Scope of Genetic Engineering and Ethics Surrounding Gene Editing
Gene Editing today
It might be safe for one to assume that nearly everyone reading this has read or at least heard of the Tintin Comics (although if you haven’t read them, it’s never too late, just saying.) Here’s an interesting trivia: Tintin-Explorers on the moon was published seventeen years before Neil Armstrong historically stepped on the moon. The same goes for the mention of the submarine in Twenty Thousand Leagues Under the Sea. Imagine being alive three centuries ago and being told that human beings in the future will be able to communicate at any time, across any distance by audio-visual modes. It was inconceivable to the layman then. We are at a similar stage with genetic modification and gene editing now. It has reached fiction and to the common man, that is all it is likely to be. In reality, however, genetic engineering has given us many assets for research, medicine, and agriculture. Today, we have highly muscled pigs, fast-growing fish, featherless chickens, see-through frogs (eliminating the need to dissect them to study anatomy), and fish that glow in the dark (because why not?), gene editing used to be expensive, complicated and tedious until the advent of CRISPR. (As much as it sounds like wafer biscuits, it isn’t)
CRISPR| A Revolution
CRISPR stands for Clustered Regularly Interspaced Short Palindromic Repeats. To offer an overly simplistic explanation of how CRISPR works, it cuts, pastes, and matches. To elucidate further, consider the following example. CRISPR has long functioned as a bacterial immune system. It defends bacteria from invading viruses. The protein Cas9 has the ability to cut DNA strands. When the virus enters, the Cas protein cuts out a segment of the viral DNA to stitch into the bacterium’s CRISPR region. This is then copied into short pieces of RNA and which binds to Cas9 and forms a complex. This complex searches for a match to the virus. If the virus invades again, the RNA immediately recognizes it and Cas9 destroys it. This can be applied to any cell.
The Potential of CRISPR
It is tough to explain what an epoch-making technology CRISPR is. It has the potential to end almost all maladies and afflictions. Recently, by injecting the virus into rats containing HIV, scientists were able to remove more than fifty percent of the infected cells. In a few decades, CRISPR may be able to cure serious diseases like herpes and cancer. Then there are genetic diseases that can be cured, ranging from slightly bothersome to highly lethal. Combining CRISPR with other therapies, we may be able to stop, slow down, or even reverse aging. It is known that Planarians are immune to aging. Their genes may be borrowed to make this possible, although many are still highly skeptical about this. Engineered humans may be better armed to put up with high-energy food and hence obesity will be eliminated. Humans who can cope with life on another planet can also be engineered!
How Far Can We Go?
However, modified humans can affect the genome of our entire species. The first designer babies will be modified to correct a disorder. As technology advances people may claim that not using genetic modification is unethical because it practically sentences children to ailments.
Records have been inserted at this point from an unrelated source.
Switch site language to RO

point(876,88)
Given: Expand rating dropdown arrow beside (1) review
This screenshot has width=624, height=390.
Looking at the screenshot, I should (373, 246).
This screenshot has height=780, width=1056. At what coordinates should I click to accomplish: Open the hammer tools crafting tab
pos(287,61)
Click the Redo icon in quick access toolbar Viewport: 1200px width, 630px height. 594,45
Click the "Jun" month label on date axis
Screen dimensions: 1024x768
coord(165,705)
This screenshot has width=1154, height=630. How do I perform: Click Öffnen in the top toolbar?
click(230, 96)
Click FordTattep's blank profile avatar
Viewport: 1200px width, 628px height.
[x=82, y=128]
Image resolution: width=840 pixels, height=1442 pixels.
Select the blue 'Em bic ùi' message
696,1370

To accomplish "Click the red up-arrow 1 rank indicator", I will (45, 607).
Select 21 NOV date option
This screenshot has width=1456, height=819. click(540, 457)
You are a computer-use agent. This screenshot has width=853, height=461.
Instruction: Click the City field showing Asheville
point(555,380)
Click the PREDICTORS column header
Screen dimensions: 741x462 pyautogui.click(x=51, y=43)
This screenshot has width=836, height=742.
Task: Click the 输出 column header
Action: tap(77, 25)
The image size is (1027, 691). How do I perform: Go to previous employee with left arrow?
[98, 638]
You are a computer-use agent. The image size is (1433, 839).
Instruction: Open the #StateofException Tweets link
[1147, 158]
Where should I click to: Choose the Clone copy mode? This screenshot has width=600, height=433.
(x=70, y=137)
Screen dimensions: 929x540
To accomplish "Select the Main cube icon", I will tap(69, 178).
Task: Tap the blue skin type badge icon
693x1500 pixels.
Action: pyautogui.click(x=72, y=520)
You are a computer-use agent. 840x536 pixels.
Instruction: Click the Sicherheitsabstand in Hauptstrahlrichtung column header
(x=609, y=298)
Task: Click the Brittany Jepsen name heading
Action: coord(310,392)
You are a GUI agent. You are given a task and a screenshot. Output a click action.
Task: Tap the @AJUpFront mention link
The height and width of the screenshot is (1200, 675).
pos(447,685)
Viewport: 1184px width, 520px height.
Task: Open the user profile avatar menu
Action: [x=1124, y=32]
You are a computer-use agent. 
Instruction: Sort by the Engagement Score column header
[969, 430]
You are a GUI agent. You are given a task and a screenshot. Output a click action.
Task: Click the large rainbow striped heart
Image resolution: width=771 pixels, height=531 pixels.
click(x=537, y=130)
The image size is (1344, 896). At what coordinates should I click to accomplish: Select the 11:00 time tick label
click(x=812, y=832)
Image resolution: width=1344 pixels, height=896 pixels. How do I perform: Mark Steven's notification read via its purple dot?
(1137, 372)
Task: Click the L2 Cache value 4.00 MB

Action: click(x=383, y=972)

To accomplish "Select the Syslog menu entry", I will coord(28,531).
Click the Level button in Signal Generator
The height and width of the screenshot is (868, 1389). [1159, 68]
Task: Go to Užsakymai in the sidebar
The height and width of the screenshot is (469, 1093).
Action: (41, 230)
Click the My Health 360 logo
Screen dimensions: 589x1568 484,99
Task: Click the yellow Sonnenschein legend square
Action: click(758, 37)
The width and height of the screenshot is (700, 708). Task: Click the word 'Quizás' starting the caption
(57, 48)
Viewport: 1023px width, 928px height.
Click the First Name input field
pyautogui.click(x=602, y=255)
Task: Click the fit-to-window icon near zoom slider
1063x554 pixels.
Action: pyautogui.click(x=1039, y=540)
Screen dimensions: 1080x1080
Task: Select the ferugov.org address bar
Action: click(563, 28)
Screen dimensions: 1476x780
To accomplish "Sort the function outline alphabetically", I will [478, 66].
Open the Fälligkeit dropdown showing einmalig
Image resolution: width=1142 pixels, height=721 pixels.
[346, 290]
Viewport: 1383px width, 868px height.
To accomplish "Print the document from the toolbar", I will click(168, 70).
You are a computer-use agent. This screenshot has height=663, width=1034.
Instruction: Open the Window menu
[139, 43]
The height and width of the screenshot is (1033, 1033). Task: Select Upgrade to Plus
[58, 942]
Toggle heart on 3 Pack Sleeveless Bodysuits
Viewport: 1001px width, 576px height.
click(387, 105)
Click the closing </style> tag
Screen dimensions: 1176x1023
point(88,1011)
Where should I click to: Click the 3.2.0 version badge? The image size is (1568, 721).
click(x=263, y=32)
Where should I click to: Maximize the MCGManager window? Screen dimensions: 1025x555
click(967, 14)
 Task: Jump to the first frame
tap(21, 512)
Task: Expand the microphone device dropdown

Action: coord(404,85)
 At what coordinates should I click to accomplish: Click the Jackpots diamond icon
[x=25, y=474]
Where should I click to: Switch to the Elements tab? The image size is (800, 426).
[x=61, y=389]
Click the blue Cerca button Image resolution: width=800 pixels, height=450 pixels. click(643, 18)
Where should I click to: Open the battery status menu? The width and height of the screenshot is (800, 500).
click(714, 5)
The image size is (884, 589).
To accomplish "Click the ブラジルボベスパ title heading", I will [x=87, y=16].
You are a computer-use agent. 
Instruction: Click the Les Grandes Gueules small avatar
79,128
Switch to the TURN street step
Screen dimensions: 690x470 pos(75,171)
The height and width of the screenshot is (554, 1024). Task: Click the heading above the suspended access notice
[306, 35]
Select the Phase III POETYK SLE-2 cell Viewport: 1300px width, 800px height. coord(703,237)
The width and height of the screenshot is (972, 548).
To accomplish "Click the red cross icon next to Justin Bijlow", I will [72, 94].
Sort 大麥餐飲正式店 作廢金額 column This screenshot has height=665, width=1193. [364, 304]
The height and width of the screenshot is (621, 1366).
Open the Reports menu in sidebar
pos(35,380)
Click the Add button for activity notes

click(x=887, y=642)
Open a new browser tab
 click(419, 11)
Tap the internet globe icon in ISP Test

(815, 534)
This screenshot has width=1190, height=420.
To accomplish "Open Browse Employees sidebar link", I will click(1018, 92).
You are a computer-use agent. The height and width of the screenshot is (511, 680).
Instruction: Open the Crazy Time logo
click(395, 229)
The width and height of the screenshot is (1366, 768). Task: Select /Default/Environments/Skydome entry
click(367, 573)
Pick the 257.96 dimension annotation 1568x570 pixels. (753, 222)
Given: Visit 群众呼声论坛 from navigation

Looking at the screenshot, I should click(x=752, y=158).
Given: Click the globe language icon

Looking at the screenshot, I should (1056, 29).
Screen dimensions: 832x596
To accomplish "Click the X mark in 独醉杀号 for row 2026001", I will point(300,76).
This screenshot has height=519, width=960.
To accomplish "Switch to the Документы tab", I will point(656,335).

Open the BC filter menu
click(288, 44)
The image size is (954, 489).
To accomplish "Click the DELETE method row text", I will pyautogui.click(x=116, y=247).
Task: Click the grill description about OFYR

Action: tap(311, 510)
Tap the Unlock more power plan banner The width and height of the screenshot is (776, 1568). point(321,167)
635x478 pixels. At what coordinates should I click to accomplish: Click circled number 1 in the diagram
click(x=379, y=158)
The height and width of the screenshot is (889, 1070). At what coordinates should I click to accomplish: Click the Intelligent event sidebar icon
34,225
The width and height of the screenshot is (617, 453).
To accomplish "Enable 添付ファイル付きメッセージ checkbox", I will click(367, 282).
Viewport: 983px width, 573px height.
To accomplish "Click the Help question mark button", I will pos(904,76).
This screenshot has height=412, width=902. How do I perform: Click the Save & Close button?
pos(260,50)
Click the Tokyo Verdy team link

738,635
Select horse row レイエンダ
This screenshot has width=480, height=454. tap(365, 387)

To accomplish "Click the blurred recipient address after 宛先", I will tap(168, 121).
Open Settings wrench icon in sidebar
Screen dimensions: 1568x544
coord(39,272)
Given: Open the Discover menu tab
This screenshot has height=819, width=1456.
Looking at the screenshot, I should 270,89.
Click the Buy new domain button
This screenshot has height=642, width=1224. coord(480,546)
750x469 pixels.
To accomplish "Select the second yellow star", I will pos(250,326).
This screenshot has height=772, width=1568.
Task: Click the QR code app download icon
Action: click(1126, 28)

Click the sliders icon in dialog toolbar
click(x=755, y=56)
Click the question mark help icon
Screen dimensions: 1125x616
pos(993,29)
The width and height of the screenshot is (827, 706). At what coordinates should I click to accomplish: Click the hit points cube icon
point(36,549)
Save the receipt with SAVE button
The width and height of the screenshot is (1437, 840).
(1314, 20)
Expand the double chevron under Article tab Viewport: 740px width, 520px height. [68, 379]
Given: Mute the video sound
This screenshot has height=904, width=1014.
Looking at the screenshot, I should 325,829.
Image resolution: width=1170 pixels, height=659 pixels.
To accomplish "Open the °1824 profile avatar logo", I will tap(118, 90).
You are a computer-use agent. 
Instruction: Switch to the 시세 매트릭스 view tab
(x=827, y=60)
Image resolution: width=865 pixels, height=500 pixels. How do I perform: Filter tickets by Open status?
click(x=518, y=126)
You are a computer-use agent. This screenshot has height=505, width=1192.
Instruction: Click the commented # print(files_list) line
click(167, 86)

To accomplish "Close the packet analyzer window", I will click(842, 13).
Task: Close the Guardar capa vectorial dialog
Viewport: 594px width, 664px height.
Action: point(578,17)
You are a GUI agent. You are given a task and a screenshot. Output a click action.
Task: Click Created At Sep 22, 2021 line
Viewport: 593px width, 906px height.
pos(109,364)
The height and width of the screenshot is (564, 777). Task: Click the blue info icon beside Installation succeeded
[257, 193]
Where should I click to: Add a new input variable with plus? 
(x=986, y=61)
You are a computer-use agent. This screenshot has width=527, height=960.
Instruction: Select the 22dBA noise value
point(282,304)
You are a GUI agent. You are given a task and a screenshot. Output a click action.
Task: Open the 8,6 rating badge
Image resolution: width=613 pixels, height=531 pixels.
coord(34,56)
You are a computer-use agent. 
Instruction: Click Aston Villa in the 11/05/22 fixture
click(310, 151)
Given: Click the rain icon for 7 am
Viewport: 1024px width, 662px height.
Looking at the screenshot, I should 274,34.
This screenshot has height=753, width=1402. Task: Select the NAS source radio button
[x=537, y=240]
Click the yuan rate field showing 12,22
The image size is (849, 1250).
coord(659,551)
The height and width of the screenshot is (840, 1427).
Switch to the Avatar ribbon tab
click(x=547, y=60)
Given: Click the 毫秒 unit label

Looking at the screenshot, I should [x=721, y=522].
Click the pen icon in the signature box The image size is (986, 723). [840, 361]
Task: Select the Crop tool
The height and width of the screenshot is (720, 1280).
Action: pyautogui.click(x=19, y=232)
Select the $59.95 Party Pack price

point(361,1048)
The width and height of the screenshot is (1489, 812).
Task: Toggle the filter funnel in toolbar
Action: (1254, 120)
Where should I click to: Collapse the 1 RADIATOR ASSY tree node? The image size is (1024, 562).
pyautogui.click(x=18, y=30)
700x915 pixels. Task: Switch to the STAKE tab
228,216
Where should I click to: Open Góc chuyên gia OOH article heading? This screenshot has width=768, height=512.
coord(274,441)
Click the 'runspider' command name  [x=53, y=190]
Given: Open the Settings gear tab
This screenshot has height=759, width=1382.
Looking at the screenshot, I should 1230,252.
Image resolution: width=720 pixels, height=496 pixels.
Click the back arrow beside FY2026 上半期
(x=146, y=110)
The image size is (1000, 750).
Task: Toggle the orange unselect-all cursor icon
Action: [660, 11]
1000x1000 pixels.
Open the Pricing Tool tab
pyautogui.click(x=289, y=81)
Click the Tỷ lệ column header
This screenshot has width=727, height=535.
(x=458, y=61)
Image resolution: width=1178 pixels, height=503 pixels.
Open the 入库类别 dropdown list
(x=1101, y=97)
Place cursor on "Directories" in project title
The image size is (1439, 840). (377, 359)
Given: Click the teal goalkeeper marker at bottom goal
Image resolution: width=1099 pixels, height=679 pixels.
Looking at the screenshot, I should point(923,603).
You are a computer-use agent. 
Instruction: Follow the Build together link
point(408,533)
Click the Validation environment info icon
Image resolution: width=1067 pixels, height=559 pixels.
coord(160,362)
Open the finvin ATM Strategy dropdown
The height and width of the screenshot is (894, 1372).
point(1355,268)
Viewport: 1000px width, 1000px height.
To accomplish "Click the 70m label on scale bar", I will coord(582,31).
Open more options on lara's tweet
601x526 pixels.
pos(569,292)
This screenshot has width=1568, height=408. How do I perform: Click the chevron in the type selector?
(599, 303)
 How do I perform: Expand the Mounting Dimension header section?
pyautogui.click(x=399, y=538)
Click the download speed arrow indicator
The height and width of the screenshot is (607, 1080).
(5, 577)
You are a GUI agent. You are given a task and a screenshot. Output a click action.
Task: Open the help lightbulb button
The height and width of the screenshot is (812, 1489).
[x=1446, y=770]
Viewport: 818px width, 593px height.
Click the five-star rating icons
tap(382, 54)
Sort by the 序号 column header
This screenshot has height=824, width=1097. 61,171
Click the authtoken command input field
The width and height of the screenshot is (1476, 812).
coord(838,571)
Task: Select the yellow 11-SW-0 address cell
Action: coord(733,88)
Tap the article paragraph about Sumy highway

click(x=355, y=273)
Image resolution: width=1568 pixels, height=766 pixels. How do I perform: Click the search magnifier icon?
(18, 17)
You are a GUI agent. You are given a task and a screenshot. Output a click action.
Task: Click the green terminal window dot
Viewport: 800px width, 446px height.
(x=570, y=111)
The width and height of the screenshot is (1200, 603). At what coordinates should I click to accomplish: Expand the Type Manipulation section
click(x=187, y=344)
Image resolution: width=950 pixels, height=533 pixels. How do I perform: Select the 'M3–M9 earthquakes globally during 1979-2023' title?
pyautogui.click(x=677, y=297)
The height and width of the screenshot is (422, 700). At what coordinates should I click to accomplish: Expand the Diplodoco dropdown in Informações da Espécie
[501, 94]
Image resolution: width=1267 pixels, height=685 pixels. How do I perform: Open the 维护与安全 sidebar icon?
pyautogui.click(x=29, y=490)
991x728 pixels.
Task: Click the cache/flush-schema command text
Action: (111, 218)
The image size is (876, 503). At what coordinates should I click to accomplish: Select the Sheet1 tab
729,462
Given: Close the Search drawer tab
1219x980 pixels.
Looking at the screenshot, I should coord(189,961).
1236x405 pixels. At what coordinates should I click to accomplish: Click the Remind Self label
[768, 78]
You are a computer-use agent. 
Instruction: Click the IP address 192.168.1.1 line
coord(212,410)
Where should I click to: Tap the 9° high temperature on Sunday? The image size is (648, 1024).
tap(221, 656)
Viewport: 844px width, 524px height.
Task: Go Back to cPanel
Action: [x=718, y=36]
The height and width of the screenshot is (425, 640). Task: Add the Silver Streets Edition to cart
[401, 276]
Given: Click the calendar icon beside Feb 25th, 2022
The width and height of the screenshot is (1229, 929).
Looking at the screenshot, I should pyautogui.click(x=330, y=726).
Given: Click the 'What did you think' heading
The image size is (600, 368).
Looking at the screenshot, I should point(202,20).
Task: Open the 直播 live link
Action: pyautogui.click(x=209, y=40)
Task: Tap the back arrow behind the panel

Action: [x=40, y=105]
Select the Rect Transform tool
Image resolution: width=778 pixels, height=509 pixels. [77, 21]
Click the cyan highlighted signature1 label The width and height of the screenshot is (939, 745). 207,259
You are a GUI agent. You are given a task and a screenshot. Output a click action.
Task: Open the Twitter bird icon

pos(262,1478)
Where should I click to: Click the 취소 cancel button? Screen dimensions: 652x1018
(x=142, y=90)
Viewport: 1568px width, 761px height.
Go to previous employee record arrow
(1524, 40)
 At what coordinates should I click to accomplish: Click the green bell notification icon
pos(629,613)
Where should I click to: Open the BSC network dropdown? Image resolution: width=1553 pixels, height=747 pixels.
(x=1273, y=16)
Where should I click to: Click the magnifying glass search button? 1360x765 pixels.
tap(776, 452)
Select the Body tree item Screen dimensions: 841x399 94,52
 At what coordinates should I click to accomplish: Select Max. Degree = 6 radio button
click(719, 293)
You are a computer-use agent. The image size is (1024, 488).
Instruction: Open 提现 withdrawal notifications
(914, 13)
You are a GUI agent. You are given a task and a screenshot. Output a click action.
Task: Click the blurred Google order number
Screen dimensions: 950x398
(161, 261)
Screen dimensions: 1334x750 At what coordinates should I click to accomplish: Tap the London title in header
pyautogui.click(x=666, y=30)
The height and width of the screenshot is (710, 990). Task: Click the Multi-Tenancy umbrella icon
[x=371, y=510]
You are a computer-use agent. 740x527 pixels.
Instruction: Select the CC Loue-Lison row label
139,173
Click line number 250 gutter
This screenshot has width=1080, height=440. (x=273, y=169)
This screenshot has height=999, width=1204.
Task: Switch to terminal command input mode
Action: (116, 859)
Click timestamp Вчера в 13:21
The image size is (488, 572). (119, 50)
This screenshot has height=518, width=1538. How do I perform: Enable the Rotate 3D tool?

Gradually, the urge will grow. If you can cure some disease in your child, why not throw in superlatively good looks, extreme mental capability, impermeable immunity, and purple eyes? CRISPR is overwhelmingly effective but not totally unerring. There can be wrong edits, errors, and unwelcome changes that are very likely to be triggered accidentally. And there are also some ethical aspects that cast doubt on CRISPR and its utility. The world may become a place where we reject flaws and pick out and preselect features based on our idea of perfect health. In Europe, about 92% of pregnancies with Down syndrome are terminated. Abortion is a highly personal decision but it is necessary to note that we are preselecting humans based on medical conditions already. Besides, what would stop any dictatorship from engineering a battalion of customized soldiers? This is still far off into the future but it surely is imminent as it is doable in theory. That however is no reason to stop research. Research should be regulated by cautiousness, reason, and supervision. So the question is, had we been born in the future that lies ahead of us, would we have been allowed to exist? Are we mature enough to handle all the exciting possibilities? It is all in our hands… or rather, our genome.